Grunt[4] is Pig’s interactive shell. It enables users to enter Pig Latin interactively and provides a shell for users to interact with HDFS.
To enter Grunt, invoke Pig with no script or command to run. Typing:
pig -x local
grunt>
This gives you a Grunt shell to interact with your
local filesystem. If you omit the -x local
and have a
cluster configuration set in PIG_CLASSPATH
, this will put you
in a Grunt shell that will interact with HDFS on your cluster.
As you would expect with a shell, Grunt provides
command-line history and editing, as well as Tab completion. It does not provide filename completion via
the Tab key. That is, if you type kil
and then press the
Tab key, it will complete the command as kill
. But if you
have a file foo in your local directory
and type ls fo
, and then hit Tab, it will not complete it
as ls foo
. This is because the response time from HDFS to
connect and find whether the file exists is too slow to be useful.
Although Grunt is a useful shell, remember that it is not a full-featured shell. It does not provide a number of commands found in standard Unix shells, such as pipes, redirection, and background execution.
To exit Grunt you can type quit
or enter Ctrl-D.
One of the main uses of Grunt is to enter Pig Latin in an interactive session. This can be particularly useful for quickly sampling your data and for prototyping new Pig Latin scripts.

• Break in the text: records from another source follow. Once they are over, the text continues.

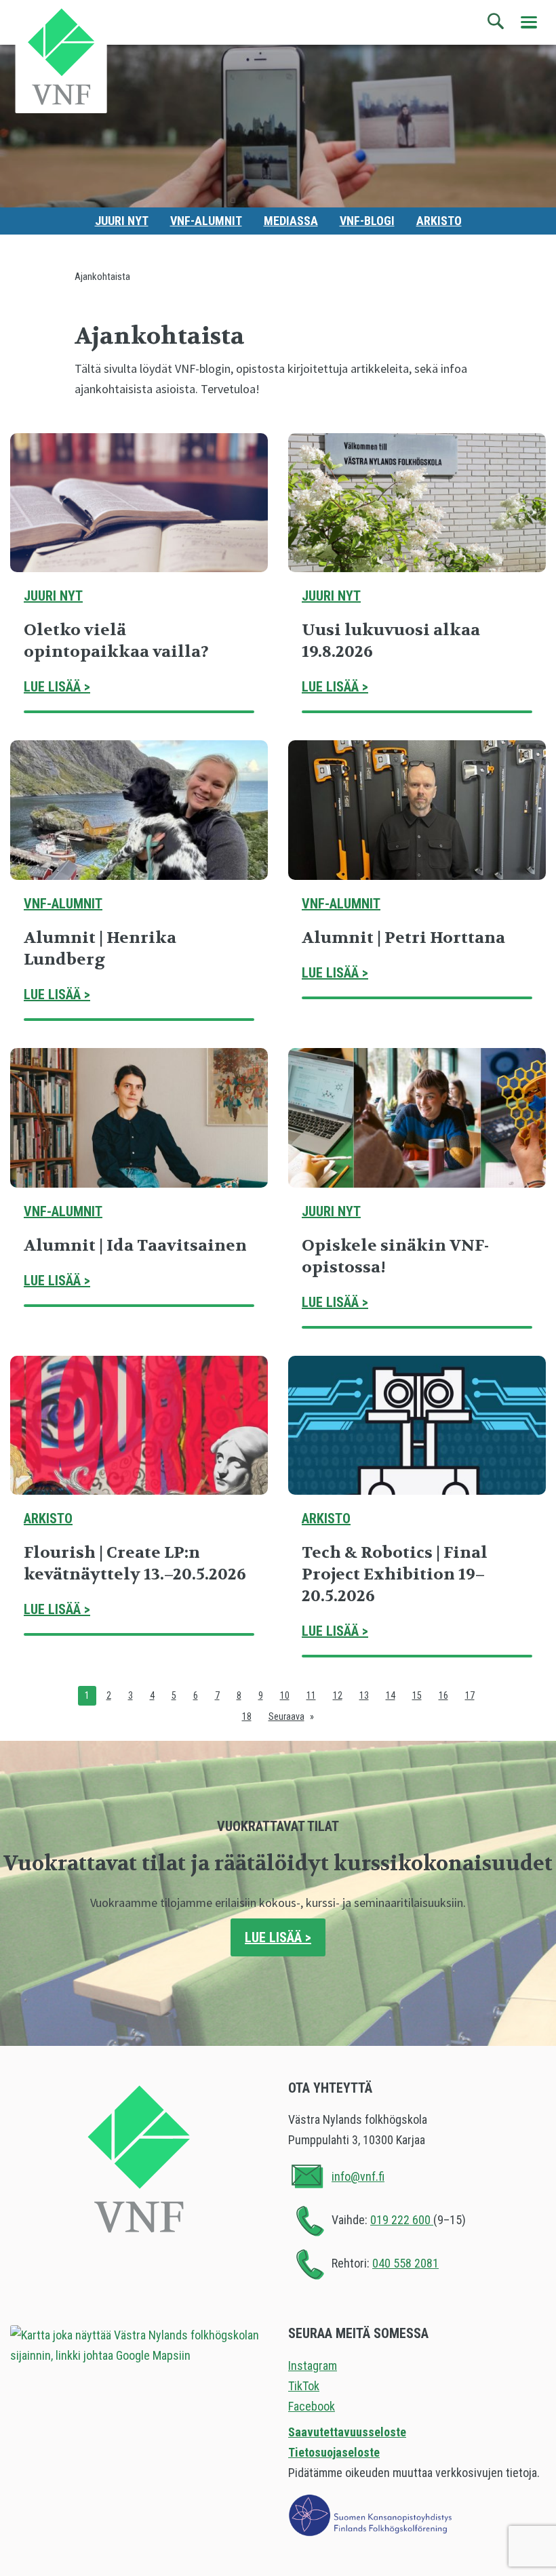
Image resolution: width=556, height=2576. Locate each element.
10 (285, 1695)
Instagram (312, 2365)
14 (390, 1695)
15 (417, 1695)
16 (443, 1695)
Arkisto (439, 221)
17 (470, 1695)
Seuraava (286, 1716)
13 (364, 1695)
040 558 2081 (405, 2263)
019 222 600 (401, 2220)
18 (247, 1716)
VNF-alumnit (206, 221)
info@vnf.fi (358, 2176)
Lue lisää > (57, 687)
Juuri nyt (121, 221)
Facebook (311, 2406)
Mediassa (291, 221)
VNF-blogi (367, 221)
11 (311, 1695)
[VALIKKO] (529, 22)
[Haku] (496, 21)
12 (337, 1695)
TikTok (303, 2386)
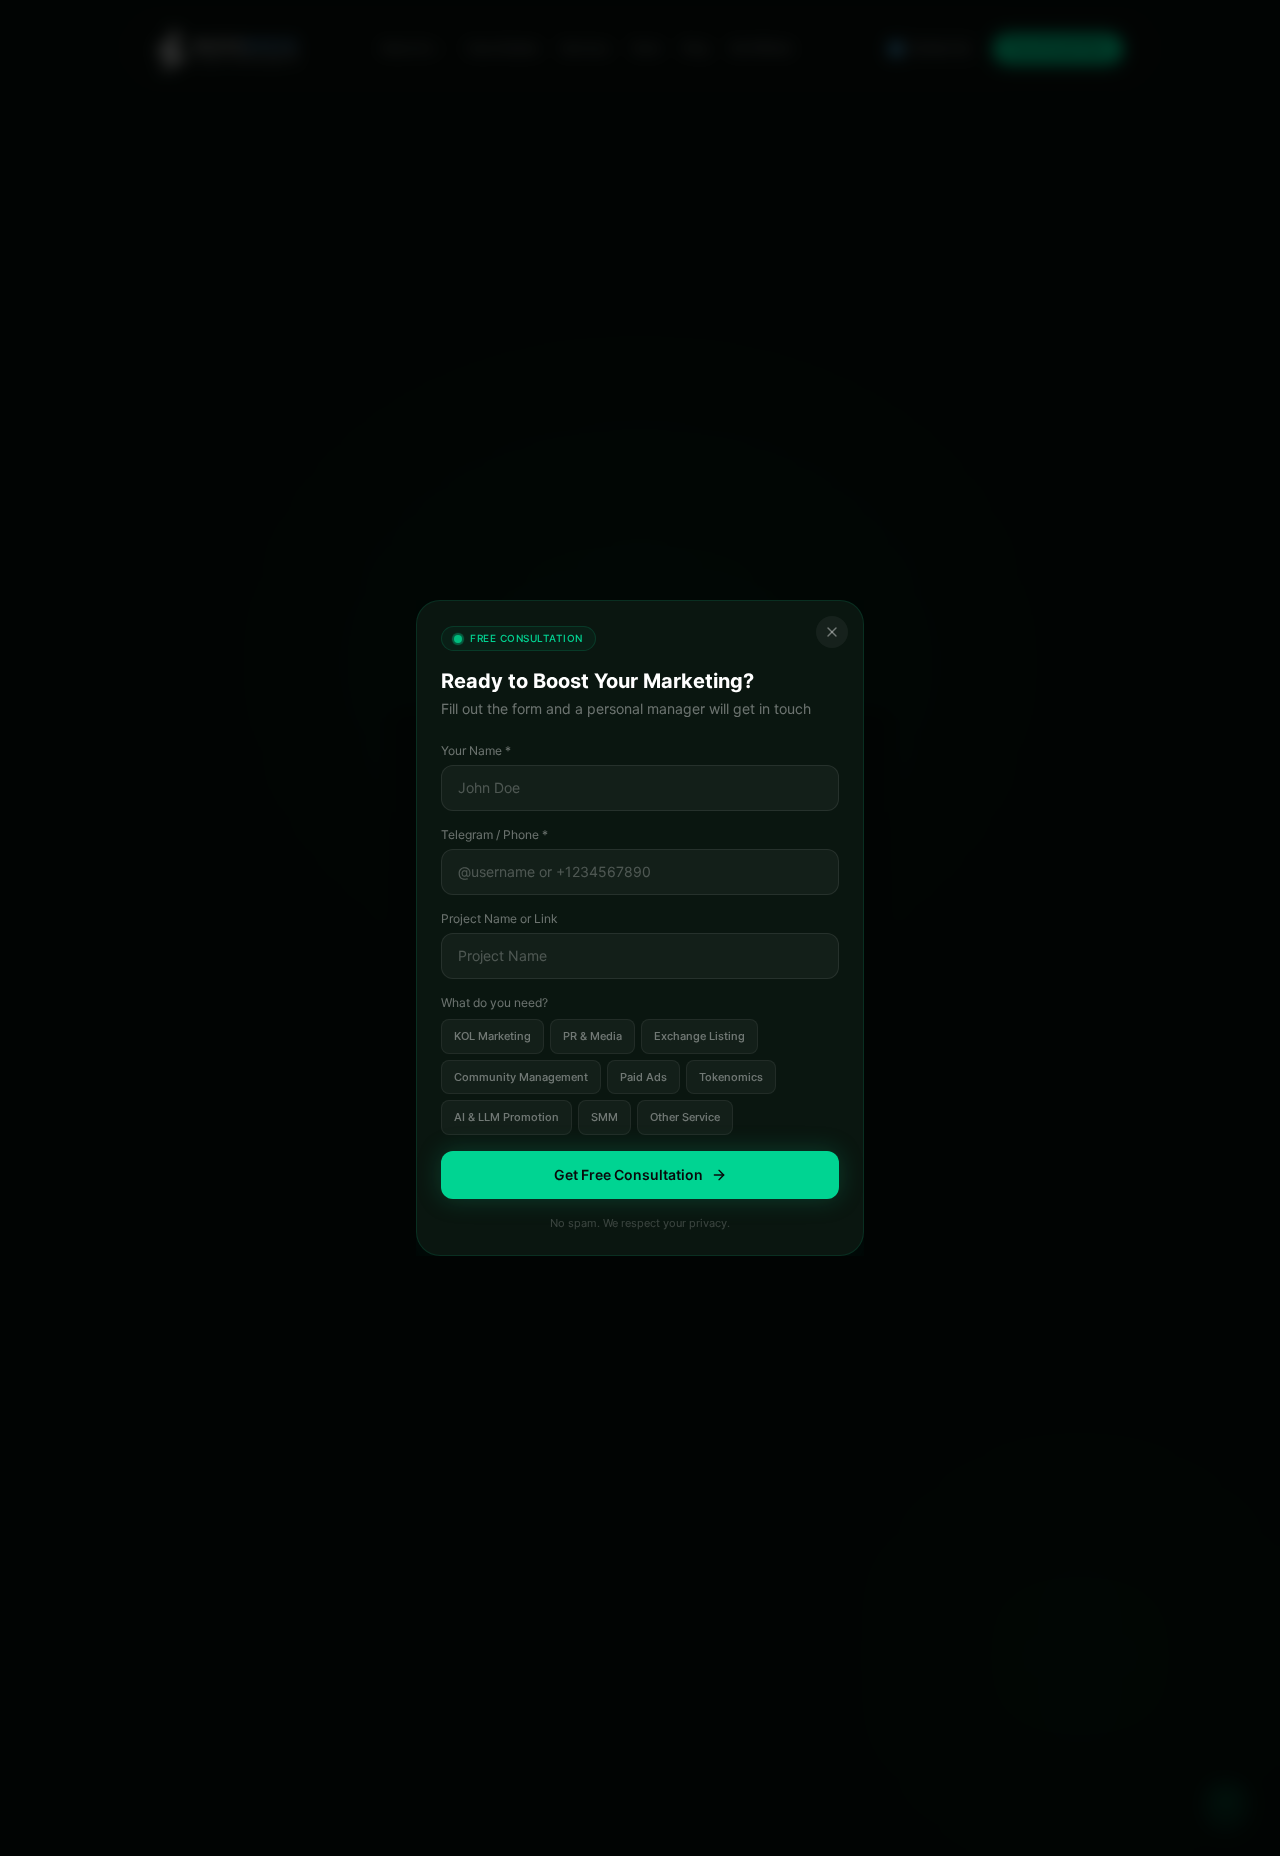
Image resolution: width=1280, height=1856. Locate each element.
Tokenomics (731, 1077)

You can enter Pig Latin directly into Grunt. Pig
will not start executing the Pig Latin you enter until it sees either a
store
or dump
. However, it will do basic syntax and semantic checking to help you catch errors
quickly. If you do make a mistake while entering a line of Pig Latin in
Grunt, you can reenter the line using the same alias, and Pig will take
the last instance of the line you enter. For example:
pig -x local grunt> dividends = load 'NYSE_dividends' as (exchange, symbol, date, dividend); grunt> symbols = foreach dividends generate symbl; ...Error during parsing. Invalid alias: symbl ... grunt> symbols = foreach A generate symbol; ...
Besides entering Pig Latin interactively, Grunt’s other
major use is to act as a shell for HDFS. In versions 0.5 and later of Pig, all hadoop fs
shell commands are available.
They are accessed using the keyword fs
. The dash
(-
) used in the hadoop fs
is also
required:
grunt>fs -ls
You can see a complete guide to the available
commands at http://hadoop.apache.org/common/docs/r0.20.2/hdfs_shell.html.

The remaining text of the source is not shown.